§ **Work required**:
Starting at the line that contains "Expense (468, 276)" and ending after the line that contains "Trustees [441, 509]", reproduce those records with "guardian" replaced by "custodian" and everything else unchanged.

§ **The input**:
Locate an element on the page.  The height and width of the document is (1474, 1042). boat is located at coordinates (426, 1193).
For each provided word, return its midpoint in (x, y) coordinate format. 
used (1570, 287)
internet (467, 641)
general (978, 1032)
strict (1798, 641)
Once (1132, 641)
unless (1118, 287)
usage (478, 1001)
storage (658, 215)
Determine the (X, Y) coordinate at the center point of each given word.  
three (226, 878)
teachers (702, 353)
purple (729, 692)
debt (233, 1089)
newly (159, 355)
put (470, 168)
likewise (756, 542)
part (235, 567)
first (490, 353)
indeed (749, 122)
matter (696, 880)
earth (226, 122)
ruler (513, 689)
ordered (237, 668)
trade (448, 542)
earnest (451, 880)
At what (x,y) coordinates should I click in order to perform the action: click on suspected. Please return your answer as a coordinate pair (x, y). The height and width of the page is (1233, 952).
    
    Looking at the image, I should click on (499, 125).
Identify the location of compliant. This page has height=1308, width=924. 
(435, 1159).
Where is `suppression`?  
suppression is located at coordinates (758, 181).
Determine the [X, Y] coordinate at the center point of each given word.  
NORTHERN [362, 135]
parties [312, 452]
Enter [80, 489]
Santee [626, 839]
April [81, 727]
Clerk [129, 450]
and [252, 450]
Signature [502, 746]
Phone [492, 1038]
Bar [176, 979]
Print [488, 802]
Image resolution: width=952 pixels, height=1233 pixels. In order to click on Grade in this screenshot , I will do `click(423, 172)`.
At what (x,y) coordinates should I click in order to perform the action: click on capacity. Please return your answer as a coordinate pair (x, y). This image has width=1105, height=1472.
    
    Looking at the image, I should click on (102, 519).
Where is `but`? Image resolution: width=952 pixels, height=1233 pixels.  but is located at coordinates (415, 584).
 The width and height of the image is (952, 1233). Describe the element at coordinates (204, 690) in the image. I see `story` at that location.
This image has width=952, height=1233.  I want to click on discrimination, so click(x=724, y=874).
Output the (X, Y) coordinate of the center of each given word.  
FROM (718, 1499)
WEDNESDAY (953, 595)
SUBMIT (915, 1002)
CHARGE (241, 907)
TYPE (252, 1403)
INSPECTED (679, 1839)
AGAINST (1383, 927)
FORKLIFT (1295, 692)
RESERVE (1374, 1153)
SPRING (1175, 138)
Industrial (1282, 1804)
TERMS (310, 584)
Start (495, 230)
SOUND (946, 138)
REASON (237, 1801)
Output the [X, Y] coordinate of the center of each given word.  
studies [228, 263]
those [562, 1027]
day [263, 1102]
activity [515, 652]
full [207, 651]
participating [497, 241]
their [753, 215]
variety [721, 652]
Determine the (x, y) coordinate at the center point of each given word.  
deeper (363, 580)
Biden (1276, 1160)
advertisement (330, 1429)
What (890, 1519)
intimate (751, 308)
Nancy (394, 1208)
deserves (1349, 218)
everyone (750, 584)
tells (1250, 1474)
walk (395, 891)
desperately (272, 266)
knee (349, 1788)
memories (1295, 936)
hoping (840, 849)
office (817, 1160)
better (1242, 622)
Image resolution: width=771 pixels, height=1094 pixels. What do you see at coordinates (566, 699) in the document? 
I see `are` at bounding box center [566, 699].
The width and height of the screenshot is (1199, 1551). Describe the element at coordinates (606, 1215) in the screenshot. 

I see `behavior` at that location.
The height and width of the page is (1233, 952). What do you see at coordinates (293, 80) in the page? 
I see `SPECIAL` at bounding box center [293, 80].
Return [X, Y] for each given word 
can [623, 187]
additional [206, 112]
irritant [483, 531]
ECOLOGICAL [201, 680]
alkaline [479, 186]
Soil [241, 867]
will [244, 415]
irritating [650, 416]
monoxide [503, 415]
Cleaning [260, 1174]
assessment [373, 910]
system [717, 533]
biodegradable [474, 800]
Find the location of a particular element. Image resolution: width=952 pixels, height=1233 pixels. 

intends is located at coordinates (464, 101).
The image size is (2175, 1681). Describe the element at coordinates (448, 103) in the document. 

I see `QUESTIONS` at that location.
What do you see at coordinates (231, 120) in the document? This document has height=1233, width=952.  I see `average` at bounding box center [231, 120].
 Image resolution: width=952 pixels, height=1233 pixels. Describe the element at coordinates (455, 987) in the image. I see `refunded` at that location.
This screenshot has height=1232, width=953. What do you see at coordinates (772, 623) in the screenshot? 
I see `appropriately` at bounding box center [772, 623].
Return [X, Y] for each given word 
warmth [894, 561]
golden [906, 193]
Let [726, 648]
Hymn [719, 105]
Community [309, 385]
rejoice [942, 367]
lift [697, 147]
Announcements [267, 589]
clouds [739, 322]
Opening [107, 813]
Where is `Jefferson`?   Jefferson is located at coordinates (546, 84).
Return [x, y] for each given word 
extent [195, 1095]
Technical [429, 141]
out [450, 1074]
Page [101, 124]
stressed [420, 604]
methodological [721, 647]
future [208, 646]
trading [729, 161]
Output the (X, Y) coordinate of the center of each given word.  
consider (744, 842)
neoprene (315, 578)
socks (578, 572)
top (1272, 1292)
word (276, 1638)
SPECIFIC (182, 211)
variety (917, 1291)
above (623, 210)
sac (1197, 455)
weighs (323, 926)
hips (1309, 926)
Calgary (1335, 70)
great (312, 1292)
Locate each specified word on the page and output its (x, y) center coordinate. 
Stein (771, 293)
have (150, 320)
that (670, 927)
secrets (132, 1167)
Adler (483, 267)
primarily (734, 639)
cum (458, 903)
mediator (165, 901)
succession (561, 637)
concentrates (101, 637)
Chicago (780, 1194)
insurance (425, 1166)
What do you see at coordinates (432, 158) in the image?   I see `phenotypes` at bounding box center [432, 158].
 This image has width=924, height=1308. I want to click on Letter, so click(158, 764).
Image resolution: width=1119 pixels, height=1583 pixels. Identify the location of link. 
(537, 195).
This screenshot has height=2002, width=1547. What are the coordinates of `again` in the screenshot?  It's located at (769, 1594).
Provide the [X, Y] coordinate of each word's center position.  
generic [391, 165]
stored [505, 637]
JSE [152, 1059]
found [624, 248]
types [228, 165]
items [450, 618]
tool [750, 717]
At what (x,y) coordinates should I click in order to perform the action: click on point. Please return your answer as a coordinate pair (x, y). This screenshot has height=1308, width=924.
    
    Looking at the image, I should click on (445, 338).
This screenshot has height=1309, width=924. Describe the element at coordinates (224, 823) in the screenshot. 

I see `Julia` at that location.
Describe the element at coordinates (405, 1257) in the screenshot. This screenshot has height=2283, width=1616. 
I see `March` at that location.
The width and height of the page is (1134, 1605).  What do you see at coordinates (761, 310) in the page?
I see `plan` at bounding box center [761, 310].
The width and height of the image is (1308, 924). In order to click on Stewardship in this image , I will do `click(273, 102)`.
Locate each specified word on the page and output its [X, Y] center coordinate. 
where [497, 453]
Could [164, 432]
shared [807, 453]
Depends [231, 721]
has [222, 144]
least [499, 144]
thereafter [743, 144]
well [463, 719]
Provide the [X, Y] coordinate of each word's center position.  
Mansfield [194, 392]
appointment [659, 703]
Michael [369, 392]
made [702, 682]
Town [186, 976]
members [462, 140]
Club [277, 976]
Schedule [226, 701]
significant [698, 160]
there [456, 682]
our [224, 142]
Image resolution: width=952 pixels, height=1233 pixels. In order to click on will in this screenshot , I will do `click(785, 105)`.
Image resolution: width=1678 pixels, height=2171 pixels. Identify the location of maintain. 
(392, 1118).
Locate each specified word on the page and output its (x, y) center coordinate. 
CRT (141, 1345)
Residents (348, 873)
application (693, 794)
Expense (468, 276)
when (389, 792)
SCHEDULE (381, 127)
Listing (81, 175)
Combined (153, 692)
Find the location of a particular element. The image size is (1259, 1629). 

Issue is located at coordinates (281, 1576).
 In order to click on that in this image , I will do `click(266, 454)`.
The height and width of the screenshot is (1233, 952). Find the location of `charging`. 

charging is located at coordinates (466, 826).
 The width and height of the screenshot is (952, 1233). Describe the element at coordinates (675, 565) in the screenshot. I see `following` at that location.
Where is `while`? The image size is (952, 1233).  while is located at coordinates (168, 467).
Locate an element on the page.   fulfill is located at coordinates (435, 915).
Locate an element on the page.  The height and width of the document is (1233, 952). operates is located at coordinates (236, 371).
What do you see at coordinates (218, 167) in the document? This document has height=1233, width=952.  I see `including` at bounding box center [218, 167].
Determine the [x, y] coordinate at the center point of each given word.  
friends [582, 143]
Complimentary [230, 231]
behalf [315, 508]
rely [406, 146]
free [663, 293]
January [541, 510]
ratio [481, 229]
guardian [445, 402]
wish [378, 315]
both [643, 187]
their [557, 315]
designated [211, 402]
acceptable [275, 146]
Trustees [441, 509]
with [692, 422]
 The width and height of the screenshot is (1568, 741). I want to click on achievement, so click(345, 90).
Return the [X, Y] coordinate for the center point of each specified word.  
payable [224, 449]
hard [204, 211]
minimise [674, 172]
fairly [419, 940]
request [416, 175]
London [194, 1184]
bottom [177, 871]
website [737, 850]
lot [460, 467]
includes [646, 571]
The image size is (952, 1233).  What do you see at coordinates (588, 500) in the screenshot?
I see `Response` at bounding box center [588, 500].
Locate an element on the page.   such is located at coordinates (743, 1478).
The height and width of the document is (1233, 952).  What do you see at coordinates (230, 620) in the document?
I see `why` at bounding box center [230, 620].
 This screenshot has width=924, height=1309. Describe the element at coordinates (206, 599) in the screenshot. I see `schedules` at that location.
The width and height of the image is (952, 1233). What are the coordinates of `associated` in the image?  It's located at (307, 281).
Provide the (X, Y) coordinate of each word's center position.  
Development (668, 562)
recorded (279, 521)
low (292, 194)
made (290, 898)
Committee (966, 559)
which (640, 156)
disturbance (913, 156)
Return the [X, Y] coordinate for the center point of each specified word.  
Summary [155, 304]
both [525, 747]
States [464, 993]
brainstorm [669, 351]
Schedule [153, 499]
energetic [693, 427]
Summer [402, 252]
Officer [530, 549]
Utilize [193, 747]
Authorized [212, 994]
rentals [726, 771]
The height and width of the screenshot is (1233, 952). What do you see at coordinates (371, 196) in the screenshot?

§ **The answer**:
Expense (468, 276)
when (389, 792)
SCHEDULE (381, 127)
Listing (81, 175)
Combined (153, 692)
Find the location of a particular element. The image size is (1259, 1629). 

Issue is located at coordinates (281, 1576).
 In order to click on that in this image , I will do `click(266, 454)`.
The height and width of the screenshot is (1233, 952). Find the location of `charging`. 

charging is located at coordinates (466, 826).
 The width and height of the screenshot is (952, 1233). Describe the element at coordinates (675, 565) in the screenshot. I see `following` at that location.
Where is `while`? The image size is (952, 1233).  while is located at coordinates (168, 467).
Locate an element on the page.   fulfill is located at coordinates (435, 915).
Locate an element on the page.  The height and width of the document is (1233, 952). operates is located at coordinates (236, 371).
What do you see at coordinates (218, 167) in the document? This document has height=1233, width=952.  I see `including` at bounding box center [218, 167].
Determine the [x, y] coordinate at the center point of each given word.  
friends [582, 143]
Complimentary [230, 231]
behalf [315, 508]
rely [406, 146]
free [663, 293]
January [541, 510]
ratio [481, 229]
custodian [445, 402]
wish [378, 315]
both [643, 187]
their [557, 315]
designated [211, 402]
acceptable [275, 146]
Trustees [441, 509]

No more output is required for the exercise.